*WHAT YOU SHOULD DO:*
Scan the lines below for "Mijn" and copy the matches.

=== Section Start ===

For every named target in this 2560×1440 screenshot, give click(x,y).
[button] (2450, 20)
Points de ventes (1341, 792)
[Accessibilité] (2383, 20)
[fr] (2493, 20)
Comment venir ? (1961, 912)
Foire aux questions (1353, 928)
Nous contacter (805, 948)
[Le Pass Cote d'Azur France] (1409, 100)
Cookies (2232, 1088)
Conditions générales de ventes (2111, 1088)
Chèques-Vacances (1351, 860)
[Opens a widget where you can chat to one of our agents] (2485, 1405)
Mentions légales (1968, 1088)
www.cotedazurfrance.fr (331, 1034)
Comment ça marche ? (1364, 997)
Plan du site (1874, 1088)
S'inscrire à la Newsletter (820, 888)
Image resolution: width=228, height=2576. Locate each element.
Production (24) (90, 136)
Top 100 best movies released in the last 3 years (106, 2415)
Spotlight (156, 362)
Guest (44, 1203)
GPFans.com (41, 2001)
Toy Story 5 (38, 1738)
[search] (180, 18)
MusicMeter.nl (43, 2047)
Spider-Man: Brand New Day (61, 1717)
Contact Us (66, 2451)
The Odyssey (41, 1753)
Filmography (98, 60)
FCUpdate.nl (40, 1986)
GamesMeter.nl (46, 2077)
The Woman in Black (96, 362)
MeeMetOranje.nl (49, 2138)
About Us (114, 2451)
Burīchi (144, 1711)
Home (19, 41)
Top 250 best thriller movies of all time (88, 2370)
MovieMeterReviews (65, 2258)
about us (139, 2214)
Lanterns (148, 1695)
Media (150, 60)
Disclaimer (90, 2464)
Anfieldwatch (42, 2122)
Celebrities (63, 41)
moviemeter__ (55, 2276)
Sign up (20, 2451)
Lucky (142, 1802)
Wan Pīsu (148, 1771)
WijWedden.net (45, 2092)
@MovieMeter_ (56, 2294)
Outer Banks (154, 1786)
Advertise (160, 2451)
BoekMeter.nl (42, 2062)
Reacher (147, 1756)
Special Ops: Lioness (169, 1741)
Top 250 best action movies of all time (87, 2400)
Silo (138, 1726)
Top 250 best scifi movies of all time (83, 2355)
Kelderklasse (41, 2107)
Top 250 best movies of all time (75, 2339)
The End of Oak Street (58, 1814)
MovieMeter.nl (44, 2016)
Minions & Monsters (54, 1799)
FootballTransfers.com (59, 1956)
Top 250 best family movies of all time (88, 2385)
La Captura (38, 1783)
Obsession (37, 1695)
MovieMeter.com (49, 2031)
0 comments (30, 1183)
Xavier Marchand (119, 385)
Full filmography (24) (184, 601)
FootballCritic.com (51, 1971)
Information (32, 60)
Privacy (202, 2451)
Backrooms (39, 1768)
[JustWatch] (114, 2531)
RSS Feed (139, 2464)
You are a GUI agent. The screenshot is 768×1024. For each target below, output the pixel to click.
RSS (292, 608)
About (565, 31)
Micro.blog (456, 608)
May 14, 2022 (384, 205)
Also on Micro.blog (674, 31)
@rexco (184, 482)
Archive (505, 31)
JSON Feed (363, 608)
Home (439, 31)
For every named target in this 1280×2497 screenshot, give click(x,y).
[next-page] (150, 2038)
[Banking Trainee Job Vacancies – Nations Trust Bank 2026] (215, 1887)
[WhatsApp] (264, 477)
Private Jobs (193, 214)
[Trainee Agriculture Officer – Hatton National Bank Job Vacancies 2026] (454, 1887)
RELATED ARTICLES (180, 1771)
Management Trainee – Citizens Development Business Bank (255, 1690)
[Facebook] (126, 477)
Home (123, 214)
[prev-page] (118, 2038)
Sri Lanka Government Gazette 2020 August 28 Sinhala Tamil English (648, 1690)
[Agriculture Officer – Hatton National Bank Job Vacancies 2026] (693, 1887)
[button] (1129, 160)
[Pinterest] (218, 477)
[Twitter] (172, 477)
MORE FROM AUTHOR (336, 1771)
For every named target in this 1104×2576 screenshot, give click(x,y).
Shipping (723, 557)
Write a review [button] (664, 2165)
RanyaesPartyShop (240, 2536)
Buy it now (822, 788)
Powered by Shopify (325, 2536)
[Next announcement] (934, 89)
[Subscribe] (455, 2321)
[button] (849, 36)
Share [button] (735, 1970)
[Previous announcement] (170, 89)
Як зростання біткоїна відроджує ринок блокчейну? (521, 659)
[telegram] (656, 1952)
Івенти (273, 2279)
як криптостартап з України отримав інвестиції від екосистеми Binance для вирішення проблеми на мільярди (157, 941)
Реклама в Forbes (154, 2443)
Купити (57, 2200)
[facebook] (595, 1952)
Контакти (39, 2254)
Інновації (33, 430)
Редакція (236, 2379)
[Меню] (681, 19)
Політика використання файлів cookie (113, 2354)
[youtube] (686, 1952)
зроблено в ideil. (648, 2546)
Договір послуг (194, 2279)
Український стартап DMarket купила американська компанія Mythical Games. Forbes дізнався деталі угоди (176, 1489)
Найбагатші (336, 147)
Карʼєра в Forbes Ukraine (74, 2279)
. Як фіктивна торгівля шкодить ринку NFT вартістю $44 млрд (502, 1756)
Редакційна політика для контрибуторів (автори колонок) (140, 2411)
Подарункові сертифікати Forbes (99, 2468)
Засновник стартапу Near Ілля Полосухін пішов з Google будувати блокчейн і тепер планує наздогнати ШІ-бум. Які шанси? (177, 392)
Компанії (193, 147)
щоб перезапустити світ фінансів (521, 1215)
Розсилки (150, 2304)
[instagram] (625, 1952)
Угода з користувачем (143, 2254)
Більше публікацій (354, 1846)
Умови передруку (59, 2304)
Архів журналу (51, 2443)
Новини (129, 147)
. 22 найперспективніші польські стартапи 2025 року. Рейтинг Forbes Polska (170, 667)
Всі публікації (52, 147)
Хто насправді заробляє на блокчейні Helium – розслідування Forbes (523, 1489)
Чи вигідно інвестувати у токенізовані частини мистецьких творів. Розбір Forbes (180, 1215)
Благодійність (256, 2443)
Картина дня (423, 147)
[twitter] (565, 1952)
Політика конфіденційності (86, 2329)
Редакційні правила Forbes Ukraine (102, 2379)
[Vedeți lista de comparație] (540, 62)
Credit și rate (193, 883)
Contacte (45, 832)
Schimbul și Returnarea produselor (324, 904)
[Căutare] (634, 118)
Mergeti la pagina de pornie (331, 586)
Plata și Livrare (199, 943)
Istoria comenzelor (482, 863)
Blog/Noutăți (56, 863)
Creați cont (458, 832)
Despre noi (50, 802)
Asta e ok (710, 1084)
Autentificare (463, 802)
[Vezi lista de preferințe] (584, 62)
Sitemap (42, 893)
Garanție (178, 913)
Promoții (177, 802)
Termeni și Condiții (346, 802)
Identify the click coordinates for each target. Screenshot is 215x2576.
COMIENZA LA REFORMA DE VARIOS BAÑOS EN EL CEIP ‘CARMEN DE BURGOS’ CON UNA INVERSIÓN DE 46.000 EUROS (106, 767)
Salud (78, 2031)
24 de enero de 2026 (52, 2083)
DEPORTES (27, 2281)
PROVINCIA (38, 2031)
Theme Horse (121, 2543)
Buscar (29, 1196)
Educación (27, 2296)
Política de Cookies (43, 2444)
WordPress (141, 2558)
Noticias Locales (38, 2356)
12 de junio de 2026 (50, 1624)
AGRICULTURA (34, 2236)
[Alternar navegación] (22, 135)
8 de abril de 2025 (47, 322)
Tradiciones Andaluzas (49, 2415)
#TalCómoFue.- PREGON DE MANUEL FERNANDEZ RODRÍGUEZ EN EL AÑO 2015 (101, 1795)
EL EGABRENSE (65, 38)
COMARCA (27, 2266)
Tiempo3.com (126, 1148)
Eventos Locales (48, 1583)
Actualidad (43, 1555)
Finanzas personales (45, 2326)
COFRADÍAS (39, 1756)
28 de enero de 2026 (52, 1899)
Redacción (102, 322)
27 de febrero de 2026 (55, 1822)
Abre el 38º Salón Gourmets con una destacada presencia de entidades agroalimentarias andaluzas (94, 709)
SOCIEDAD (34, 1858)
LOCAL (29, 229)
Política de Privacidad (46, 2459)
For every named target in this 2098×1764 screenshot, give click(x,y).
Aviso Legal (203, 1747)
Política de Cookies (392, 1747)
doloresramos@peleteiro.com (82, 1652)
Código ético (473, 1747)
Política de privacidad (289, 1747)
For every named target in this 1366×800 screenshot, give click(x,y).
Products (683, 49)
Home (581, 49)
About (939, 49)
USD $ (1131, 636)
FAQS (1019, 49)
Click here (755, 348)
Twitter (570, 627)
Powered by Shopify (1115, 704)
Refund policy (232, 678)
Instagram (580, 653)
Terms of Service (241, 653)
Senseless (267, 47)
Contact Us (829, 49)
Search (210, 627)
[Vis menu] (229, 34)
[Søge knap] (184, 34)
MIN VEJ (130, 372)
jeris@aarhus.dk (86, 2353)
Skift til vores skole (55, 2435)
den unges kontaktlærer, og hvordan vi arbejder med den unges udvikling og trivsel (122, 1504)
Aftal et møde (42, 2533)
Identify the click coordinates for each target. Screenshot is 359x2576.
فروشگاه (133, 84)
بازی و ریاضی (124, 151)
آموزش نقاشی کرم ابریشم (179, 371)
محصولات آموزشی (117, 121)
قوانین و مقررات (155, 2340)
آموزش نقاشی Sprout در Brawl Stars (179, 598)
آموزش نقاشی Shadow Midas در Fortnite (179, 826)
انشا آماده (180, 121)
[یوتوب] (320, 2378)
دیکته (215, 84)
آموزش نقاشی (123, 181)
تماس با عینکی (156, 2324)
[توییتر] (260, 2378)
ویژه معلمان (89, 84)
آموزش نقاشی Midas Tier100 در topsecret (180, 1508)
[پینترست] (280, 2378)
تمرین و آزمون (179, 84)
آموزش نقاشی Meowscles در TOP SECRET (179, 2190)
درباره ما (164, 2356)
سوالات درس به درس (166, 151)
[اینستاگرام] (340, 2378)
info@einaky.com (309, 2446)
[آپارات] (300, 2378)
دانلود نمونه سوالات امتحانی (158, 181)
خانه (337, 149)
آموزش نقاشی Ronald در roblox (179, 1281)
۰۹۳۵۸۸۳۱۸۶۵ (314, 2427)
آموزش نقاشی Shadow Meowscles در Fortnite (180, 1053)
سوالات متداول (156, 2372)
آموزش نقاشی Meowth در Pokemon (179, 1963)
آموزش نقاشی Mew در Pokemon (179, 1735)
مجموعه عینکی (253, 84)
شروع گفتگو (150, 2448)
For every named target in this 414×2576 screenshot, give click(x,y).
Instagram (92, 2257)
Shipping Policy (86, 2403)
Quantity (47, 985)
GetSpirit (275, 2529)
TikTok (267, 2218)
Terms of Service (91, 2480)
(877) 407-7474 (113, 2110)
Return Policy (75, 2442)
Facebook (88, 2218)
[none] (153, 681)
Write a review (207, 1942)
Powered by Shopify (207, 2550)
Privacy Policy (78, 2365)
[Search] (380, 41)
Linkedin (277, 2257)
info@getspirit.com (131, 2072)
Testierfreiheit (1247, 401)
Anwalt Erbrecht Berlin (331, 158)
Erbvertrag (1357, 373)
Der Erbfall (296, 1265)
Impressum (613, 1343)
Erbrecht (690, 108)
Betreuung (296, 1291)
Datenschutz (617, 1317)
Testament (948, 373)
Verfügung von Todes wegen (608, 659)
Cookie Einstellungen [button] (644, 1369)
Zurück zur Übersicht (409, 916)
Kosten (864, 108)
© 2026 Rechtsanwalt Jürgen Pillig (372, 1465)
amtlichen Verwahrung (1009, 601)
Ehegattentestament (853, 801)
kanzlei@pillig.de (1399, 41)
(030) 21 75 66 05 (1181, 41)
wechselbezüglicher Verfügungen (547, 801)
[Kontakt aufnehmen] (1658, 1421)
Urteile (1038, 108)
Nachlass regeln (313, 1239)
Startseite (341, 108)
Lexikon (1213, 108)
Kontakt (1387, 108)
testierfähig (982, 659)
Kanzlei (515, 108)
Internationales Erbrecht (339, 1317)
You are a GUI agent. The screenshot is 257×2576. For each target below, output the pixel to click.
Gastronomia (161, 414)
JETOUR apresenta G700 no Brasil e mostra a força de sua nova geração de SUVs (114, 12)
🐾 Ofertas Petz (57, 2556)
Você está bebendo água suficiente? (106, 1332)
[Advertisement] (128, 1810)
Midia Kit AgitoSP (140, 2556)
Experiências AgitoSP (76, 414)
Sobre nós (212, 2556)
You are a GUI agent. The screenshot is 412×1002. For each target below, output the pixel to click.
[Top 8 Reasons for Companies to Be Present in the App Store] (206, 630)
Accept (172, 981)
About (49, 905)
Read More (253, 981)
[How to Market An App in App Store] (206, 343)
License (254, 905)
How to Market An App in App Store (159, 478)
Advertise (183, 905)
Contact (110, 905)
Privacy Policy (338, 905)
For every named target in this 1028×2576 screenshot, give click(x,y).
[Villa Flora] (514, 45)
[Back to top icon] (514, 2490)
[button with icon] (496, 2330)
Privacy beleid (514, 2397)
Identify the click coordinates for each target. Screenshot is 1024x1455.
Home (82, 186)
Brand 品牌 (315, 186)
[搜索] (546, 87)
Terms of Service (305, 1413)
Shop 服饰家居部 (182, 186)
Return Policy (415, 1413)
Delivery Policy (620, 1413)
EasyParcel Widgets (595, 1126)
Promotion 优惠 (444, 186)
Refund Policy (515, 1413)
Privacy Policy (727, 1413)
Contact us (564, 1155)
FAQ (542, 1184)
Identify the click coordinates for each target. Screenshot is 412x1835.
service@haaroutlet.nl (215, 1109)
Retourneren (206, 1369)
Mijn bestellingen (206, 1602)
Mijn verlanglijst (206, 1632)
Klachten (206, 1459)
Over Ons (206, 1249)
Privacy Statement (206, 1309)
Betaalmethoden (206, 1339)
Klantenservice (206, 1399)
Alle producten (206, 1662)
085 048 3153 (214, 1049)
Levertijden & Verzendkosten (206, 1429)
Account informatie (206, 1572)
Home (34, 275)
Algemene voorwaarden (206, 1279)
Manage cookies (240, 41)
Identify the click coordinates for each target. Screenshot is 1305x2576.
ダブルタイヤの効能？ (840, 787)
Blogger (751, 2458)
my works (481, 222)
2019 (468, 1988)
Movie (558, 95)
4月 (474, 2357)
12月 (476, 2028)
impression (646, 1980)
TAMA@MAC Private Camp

=== Section End ===

*OUTPUT OF THE EXERCISE:*
Mijn bestellingen (206, 1602)
Mijn verlanglijst (206, 1632)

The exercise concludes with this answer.